(Saved data entries)
▬▬▬

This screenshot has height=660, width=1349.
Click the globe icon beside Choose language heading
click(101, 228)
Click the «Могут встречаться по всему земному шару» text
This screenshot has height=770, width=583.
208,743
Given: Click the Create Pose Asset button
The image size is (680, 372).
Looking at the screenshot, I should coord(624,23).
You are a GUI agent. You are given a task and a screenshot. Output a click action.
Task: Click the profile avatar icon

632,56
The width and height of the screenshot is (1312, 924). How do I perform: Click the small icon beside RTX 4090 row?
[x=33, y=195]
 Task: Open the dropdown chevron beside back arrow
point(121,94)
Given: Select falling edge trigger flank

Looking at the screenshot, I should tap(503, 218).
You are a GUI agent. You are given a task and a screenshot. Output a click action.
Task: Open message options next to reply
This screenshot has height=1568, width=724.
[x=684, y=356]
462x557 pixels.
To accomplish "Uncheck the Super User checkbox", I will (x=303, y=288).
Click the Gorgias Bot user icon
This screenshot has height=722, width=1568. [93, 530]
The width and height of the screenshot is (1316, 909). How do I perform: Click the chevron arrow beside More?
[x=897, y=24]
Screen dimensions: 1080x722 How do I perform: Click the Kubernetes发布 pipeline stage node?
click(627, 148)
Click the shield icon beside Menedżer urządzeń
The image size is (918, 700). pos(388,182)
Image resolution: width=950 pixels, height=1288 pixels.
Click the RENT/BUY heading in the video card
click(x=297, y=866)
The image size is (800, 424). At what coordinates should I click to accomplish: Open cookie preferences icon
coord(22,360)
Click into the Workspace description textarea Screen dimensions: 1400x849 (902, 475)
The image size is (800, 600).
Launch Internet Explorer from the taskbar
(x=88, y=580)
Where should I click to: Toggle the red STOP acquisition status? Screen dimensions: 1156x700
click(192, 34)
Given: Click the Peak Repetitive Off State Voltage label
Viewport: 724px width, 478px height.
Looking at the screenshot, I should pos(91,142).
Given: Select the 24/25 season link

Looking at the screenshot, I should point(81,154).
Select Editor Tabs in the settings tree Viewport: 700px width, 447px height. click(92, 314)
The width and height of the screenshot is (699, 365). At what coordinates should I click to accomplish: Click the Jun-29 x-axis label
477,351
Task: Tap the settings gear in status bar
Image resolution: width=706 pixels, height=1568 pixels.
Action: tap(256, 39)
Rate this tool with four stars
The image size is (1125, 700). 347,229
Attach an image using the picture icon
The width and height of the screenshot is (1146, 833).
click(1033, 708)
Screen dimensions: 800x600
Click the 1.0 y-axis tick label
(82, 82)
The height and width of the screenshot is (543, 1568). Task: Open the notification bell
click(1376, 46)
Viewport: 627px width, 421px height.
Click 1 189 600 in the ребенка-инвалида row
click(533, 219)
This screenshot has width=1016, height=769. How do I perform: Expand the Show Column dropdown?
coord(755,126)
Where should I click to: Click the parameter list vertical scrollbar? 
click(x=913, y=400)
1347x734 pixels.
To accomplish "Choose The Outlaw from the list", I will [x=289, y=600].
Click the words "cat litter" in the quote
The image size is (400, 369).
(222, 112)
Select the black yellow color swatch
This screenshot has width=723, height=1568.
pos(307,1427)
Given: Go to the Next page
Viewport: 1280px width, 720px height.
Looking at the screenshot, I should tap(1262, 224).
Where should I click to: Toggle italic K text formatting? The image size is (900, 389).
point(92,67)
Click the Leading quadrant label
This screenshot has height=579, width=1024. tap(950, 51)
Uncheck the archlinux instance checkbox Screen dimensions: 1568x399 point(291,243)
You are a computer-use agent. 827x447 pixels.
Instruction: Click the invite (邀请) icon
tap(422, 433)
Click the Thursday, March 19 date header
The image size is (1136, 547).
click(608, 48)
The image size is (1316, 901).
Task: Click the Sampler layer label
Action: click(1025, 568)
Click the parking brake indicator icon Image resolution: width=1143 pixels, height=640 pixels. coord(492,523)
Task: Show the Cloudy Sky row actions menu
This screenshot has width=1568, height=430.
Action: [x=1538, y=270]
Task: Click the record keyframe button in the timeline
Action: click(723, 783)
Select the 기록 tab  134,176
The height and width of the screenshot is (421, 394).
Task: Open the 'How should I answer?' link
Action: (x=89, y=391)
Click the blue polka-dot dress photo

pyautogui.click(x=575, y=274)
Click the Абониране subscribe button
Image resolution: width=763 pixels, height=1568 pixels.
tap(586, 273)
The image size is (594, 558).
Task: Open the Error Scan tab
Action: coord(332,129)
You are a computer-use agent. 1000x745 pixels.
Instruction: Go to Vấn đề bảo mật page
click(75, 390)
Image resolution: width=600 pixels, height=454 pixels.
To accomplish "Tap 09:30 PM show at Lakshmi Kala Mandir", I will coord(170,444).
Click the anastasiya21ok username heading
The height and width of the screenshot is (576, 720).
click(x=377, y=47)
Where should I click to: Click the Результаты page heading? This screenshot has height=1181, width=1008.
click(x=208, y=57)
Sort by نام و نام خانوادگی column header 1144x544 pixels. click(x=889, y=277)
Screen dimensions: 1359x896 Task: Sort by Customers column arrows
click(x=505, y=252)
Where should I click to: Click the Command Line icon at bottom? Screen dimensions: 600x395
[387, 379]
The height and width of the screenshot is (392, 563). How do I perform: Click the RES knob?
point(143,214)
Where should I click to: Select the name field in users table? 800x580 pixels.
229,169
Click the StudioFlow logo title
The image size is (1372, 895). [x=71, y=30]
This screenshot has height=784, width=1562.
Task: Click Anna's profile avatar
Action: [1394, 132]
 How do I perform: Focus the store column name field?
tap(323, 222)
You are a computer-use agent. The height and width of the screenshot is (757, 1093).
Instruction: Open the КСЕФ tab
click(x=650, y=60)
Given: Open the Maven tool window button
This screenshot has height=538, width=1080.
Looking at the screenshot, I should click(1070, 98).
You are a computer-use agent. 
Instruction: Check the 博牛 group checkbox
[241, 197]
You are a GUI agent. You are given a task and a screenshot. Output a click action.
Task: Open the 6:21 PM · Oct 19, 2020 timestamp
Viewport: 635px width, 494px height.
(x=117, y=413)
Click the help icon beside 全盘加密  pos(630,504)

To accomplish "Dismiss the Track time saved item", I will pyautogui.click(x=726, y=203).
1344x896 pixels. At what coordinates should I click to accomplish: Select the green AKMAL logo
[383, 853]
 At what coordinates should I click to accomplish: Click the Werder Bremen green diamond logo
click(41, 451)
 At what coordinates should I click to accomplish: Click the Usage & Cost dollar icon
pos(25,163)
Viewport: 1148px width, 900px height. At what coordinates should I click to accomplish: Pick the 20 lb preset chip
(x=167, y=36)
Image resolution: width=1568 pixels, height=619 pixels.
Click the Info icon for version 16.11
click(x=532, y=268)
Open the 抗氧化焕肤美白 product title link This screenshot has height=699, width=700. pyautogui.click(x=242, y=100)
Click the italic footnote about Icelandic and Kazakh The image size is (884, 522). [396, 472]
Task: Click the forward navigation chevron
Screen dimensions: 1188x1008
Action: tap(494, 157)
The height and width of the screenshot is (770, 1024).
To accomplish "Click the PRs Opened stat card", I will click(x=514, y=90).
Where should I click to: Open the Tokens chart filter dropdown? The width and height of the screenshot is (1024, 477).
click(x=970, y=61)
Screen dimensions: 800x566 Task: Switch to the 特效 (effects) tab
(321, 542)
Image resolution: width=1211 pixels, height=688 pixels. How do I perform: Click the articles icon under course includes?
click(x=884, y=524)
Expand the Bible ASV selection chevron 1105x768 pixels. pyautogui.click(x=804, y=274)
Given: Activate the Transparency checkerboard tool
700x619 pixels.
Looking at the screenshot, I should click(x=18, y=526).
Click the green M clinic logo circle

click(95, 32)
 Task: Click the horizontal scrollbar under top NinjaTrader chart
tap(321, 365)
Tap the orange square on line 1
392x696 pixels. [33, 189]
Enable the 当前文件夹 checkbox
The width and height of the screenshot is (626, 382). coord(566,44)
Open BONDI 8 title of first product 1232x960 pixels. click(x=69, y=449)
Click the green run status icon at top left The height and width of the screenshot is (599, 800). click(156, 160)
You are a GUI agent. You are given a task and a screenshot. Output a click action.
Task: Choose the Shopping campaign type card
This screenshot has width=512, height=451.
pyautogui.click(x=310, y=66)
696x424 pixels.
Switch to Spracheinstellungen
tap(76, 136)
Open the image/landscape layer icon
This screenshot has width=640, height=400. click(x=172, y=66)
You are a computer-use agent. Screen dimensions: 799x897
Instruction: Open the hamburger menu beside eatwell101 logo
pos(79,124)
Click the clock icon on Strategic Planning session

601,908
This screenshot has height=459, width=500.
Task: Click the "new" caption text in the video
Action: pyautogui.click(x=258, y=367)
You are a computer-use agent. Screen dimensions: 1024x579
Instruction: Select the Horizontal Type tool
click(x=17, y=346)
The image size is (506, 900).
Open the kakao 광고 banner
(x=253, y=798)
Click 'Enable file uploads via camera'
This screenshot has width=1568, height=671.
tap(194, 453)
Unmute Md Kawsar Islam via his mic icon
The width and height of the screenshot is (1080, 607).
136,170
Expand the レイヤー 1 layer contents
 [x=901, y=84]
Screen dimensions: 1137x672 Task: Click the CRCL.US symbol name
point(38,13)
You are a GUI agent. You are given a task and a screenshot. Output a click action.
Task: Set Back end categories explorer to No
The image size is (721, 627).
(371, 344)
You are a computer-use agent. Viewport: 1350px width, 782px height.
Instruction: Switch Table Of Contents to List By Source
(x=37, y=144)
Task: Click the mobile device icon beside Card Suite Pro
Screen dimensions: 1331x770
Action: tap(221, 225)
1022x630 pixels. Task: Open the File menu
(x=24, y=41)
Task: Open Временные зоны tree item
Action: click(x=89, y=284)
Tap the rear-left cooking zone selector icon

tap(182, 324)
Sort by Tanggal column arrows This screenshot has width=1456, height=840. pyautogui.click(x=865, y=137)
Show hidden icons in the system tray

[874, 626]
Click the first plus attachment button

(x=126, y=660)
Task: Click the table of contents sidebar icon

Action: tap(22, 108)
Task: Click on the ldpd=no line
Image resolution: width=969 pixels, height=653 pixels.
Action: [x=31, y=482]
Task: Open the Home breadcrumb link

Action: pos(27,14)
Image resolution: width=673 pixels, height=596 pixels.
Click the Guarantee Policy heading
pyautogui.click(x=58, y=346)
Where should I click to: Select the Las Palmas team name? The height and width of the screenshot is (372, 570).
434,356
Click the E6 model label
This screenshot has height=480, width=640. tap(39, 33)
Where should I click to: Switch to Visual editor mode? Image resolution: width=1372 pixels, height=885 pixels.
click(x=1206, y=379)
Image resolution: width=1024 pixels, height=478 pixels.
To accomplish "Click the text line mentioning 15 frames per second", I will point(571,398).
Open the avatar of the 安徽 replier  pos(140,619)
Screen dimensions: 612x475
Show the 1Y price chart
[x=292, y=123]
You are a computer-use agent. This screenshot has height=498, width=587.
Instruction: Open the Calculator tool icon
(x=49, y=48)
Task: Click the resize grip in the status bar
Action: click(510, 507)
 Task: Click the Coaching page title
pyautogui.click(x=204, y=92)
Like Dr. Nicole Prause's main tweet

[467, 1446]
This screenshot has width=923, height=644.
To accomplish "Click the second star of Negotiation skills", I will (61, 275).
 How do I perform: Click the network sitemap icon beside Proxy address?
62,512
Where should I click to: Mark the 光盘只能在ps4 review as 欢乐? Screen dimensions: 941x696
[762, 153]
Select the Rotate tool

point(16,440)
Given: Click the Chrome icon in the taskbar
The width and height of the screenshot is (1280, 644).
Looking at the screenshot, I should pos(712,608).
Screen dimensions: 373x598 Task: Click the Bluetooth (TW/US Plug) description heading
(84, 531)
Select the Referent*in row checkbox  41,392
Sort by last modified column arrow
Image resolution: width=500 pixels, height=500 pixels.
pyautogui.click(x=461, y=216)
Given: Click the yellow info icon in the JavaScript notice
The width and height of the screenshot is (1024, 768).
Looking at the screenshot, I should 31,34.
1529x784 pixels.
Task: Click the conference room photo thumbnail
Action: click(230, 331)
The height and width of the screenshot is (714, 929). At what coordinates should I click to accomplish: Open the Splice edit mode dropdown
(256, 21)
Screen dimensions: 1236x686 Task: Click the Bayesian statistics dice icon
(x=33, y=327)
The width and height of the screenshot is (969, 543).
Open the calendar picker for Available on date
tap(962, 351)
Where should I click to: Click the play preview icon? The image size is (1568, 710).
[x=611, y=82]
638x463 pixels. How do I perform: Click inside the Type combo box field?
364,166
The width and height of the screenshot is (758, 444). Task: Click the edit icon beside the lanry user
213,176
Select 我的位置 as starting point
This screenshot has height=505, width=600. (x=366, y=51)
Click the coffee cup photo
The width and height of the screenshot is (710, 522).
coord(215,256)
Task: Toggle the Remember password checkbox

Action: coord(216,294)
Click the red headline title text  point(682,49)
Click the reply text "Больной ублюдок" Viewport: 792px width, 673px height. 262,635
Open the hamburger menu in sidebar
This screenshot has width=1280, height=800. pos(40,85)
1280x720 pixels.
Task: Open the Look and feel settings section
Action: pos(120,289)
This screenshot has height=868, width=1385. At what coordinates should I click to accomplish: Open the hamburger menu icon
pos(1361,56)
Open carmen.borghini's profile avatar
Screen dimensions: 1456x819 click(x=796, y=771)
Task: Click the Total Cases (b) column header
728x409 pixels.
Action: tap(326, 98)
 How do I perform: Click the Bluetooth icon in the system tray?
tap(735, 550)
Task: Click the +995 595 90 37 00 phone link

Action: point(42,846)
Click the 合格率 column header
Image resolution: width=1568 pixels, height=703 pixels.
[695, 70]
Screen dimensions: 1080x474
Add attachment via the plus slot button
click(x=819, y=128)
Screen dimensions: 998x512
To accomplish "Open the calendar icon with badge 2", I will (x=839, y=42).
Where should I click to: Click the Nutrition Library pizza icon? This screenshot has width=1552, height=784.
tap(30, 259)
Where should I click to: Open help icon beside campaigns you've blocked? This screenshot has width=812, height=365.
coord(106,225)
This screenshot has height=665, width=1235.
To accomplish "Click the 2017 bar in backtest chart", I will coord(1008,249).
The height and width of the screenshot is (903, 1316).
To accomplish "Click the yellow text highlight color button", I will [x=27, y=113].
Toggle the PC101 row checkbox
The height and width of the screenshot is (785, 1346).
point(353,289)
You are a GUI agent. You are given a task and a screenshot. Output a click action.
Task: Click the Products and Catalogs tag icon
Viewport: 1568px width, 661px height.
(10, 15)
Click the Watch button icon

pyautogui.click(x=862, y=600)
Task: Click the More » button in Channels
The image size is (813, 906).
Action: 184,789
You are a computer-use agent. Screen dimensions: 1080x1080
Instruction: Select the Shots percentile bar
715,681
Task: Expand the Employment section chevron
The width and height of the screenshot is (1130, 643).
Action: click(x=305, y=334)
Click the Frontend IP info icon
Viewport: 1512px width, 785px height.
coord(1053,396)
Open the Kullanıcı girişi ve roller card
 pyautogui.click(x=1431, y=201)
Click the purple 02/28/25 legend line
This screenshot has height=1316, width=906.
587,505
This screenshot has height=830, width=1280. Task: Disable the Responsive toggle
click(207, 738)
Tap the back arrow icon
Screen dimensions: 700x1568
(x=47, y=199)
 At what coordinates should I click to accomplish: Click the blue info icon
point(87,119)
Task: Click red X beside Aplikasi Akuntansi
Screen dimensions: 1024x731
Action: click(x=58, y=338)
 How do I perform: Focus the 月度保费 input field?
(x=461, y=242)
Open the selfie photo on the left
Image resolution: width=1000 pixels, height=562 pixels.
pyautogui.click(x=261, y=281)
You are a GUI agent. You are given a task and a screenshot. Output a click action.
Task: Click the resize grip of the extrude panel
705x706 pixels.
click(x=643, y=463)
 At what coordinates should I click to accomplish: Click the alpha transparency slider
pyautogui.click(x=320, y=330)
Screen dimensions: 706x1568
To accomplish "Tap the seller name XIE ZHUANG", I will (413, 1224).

▬▬▬

■ **Task requirements**:
Copy out every line of the data in which the word "reply" is found.

■ **Result of the exercise**:
Task: Open message options next to reply
Click the reply text "Больной ублюдок" Viewport: 792px width, 673px height. 262,635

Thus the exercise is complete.